The adage claims that patience is a virtue. That rings true in the long distance freestyle swimming events in which Bethesda teenager Katie Ledecky has established herself this year as the world’s best.
The Stone Ridge School of the Sacred Heart rising junior said in a press conference recording Saturday that she has been more patient at this week’s 15th FINA World Championships in Barcelona, Spain than any past competition. And it’s paid dividends.
Ledecky closed out an historical week of racing by winning Saturday’s 800-meter freestyle final in world-record fashion for her fourth gold medal in as many events.
Ledecky’s time of 8 minutes, 13.86 seconds Saturday bested the previous world mark set by England’s Rebecca Adlington at the 2008 Beijing Olympics. Denmark’s Lotte Friis finished in second place, 2.46 seconds behind Ledecky.
“I knew it was going to be a tough race and I knew Lotte would be right in it. I just had to be patient up front, which I’m not always very good at. I tried to push the last 200 as hard as I could and break away. That’s something I did a lot better this week than I’ve done in the past, staying patient. Usually I get excited and spin my wheels up front and am never able to close hard. But I put in the training to finish hard and swim well at the end, it was a matter of staying patient and knowing what I could do,” Ledecky said.
Earlier in the week Ledecky set an American record in her 400-meter freestyle win and crushed a six-year world record in her 1,500-meter freestyle gold-medal performance. On Thursday the 2012 Olympic gold medalist in the 800-meter freestyle swam the leadoff leg of Team USA’s winning 800-meter freestyle relay that was anchored by Missy Franklin.

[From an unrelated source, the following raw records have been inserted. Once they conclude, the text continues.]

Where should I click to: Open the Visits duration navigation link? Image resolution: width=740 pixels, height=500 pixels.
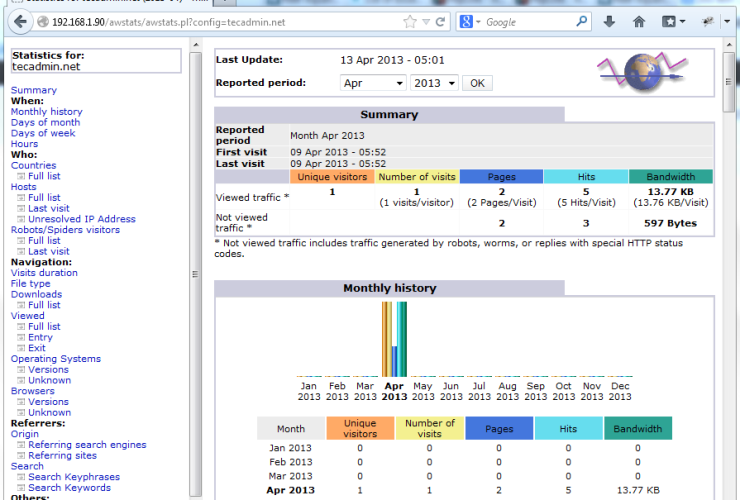(43, 273)
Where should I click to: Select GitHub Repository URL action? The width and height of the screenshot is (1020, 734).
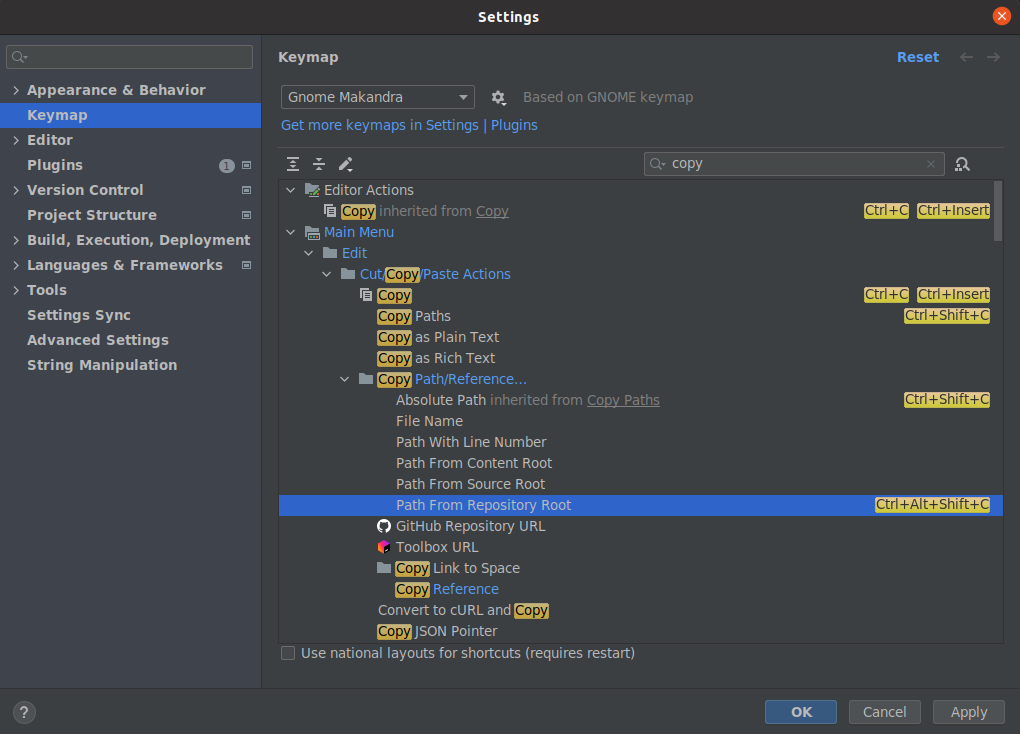pyautogui.click(x=470, y=526)
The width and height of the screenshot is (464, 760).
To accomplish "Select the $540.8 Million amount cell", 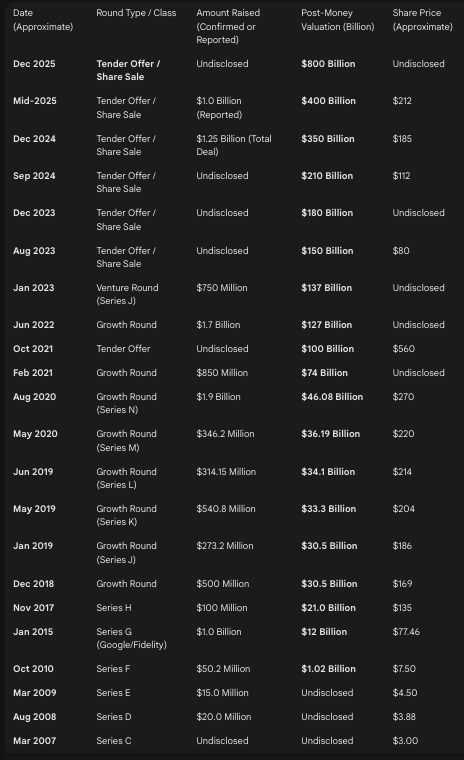I will [x=225, y=509].
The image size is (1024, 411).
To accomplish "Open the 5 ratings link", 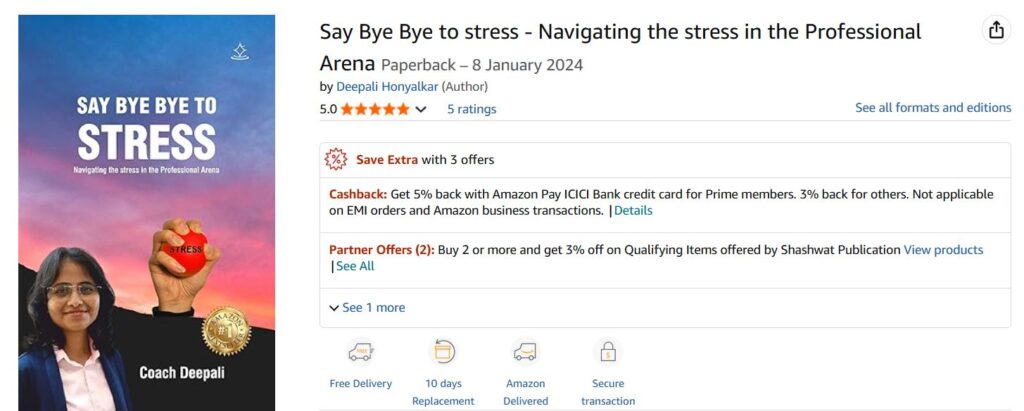I will (x=471, y=109).
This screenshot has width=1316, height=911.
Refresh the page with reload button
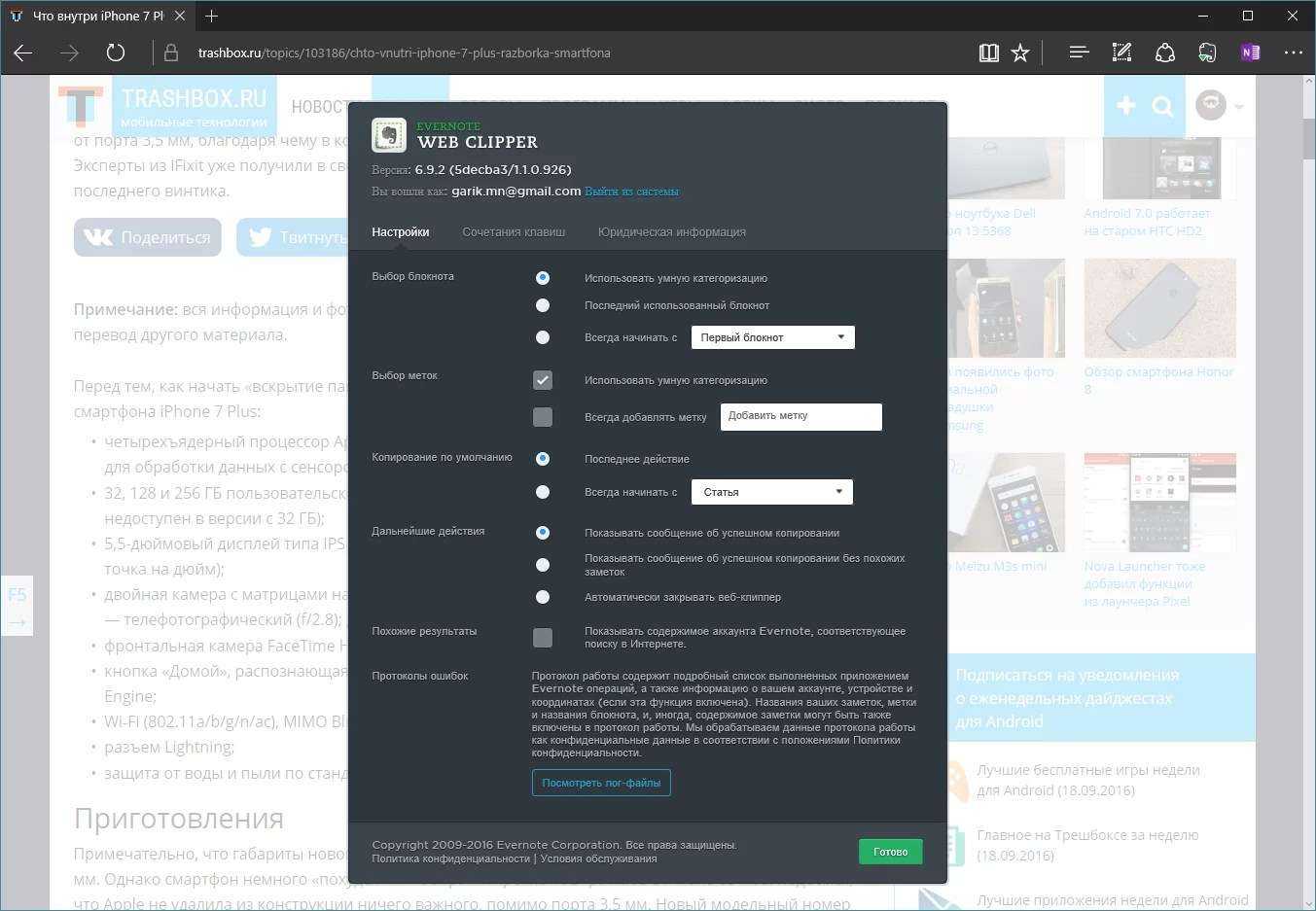point(116,53)
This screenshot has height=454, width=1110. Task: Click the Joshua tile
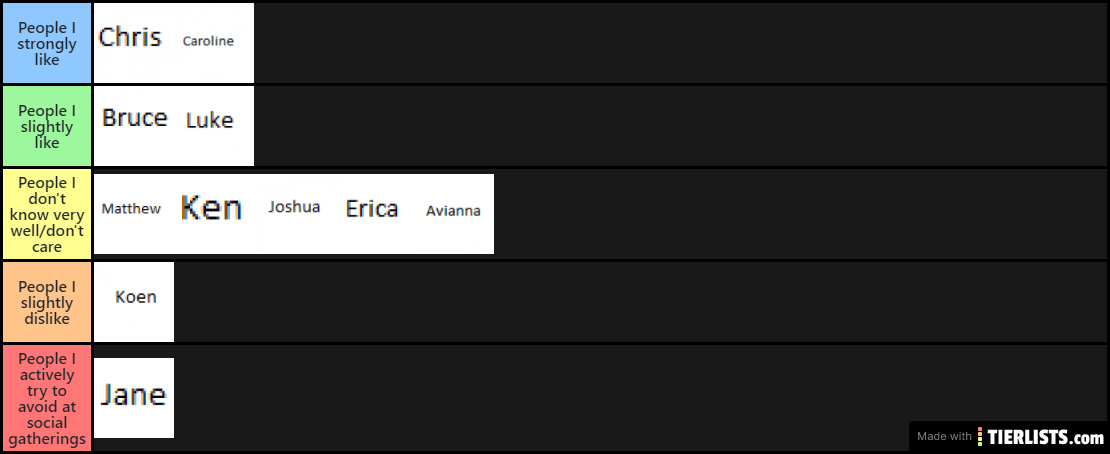pyautogui.click(x=293, y=213)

Franklin had high praise for Ledecky following the win. The week’s results exceeded Ledecky’s own expectations, she said.
“I’m thrilled. My goal that my coach and I set at the beginning of the year was [to win] three medals and [set] one world record. I got four [gold] medals and two world records. I can’t be upset, I’m extremely happy,” Ledecky said.

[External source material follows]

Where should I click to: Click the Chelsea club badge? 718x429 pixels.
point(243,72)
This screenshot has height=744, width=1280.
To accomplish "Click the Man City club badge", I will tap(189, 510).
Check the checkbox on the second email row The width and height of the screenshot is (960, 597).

Ledecky’s world championship win streak looked to be in jeopardy Saturday when she trailed by as much as one second — an eternity in swimming — for the majority of the first 600 meters. But Ledecky has also proven to be an excellent 200-meter freestyle athlete — she qualified for the World Championships in the event after finishing second to Franklin at the U.S. Swimming National Championships last month but scratched it from her already hectic schedule to conserve her energy, she said — and pulled away down the stretch Saturday.

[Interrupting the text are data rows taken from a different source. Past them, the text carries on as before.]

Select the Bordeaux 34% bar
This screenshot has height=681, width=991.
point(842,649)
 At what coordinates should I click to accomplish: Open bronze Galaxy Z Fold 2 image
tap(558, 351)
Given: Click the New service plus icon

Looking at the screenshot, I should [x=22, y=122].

Ledecky was out in front by the 650-meter mark, according to the USA Swimming website, and was twelve-hundredths ahead of the world-record pace with 100 meters to go.
“It doesn’t matter what’s going on in the middle of the race, it’s all about getting your hand on the wall [first]. My coach wanted me to really push the last 200. I just stayed patient throughout the race and made my move where I knew I had to,” Ledecky said. “It’s a pretty amazing feeling right now. It was good to finish off on a good note. I exceeded all expectations I had going into [worlds]. I’m just really happy right now.”